*** Opening of Exercise data ***
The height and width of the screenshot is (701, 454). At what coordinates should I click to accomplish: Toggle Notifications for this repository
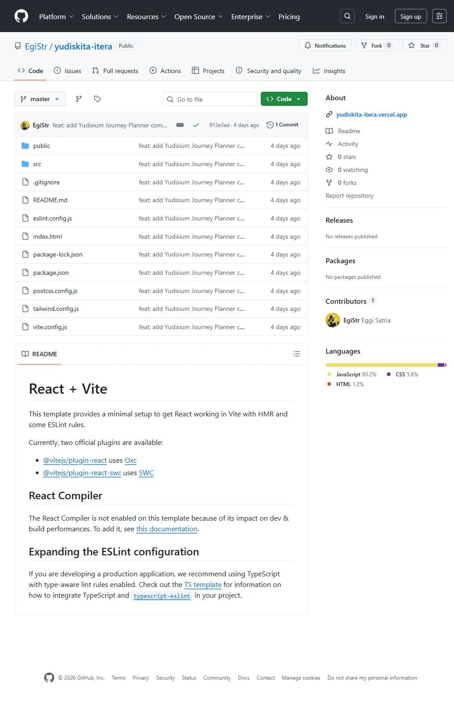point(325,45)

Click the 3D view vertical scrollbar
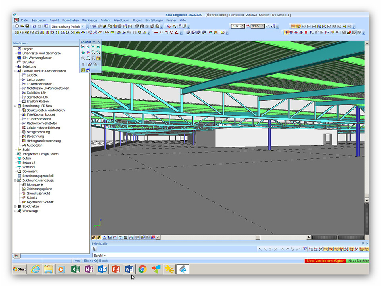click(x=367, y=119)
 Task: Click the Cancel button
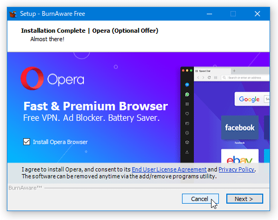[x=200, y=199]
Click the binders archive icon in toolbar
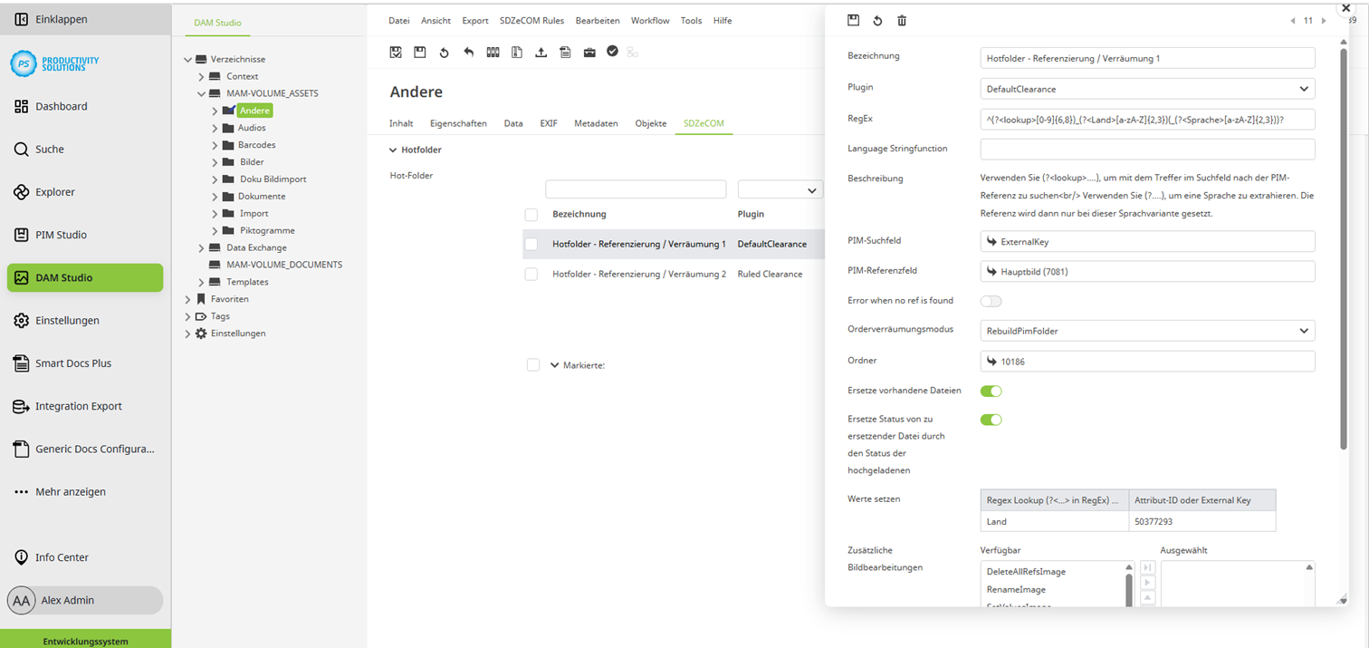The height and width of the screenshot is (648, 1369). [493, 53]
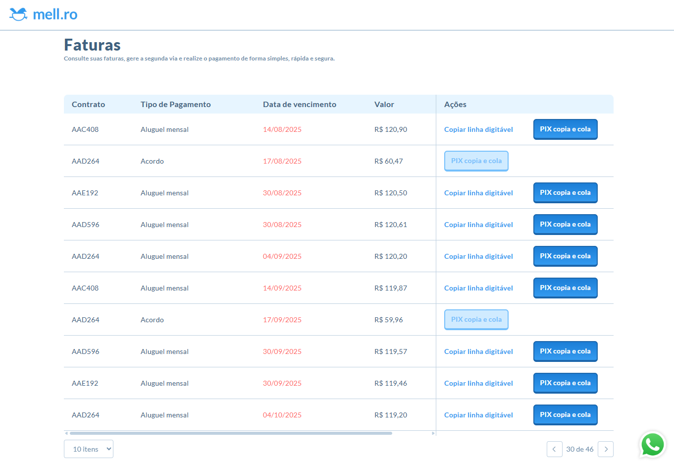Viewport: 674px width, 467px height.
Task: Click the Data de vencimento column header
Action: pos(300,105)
*** Close of Exercise data ***
*** Opening of Exercise data ***
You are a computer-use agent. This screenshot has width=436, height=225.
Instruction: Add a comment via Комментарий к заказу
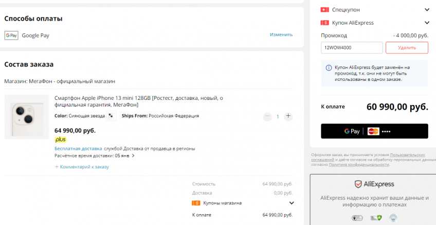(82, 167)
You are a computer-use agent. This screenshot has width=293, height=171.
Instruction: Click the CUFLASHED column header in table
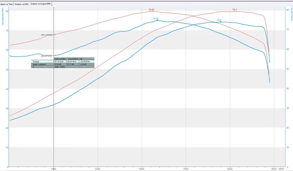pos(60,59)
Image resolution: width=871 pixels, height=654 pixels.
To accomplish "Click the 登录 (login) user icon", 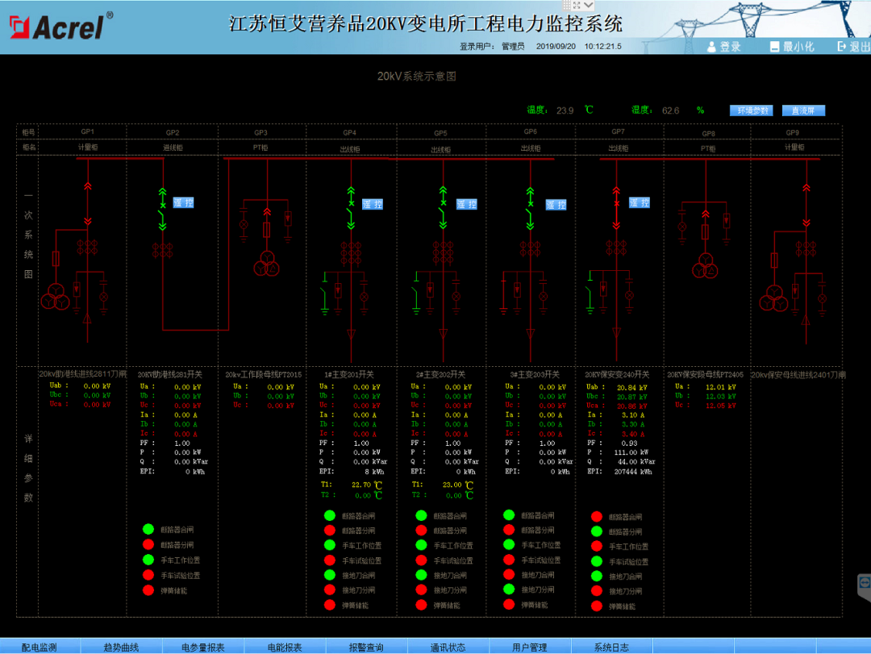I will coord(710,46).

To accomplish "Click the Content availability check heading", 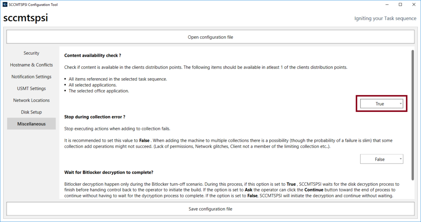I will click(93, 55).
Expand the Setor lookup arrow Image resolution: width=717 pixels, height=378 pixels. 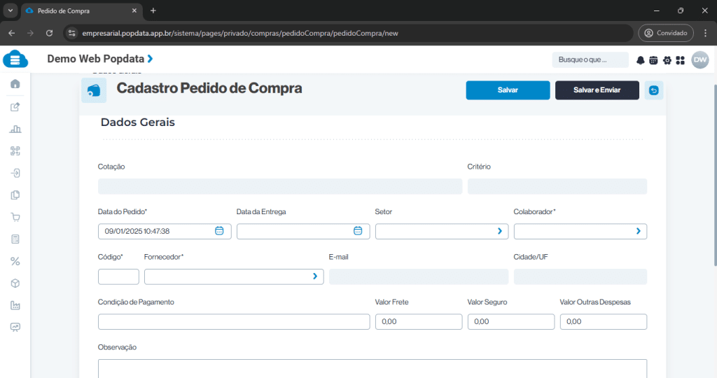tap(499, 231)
*** Close of Exercise data ***
Exercise details
Search the data for "agent". Copy every line that has it.

Result of this task
You are a computer-use agent. This screenshot has width=436, height=225.
You are a computer-use agent. This screenshot has width=293, height=171.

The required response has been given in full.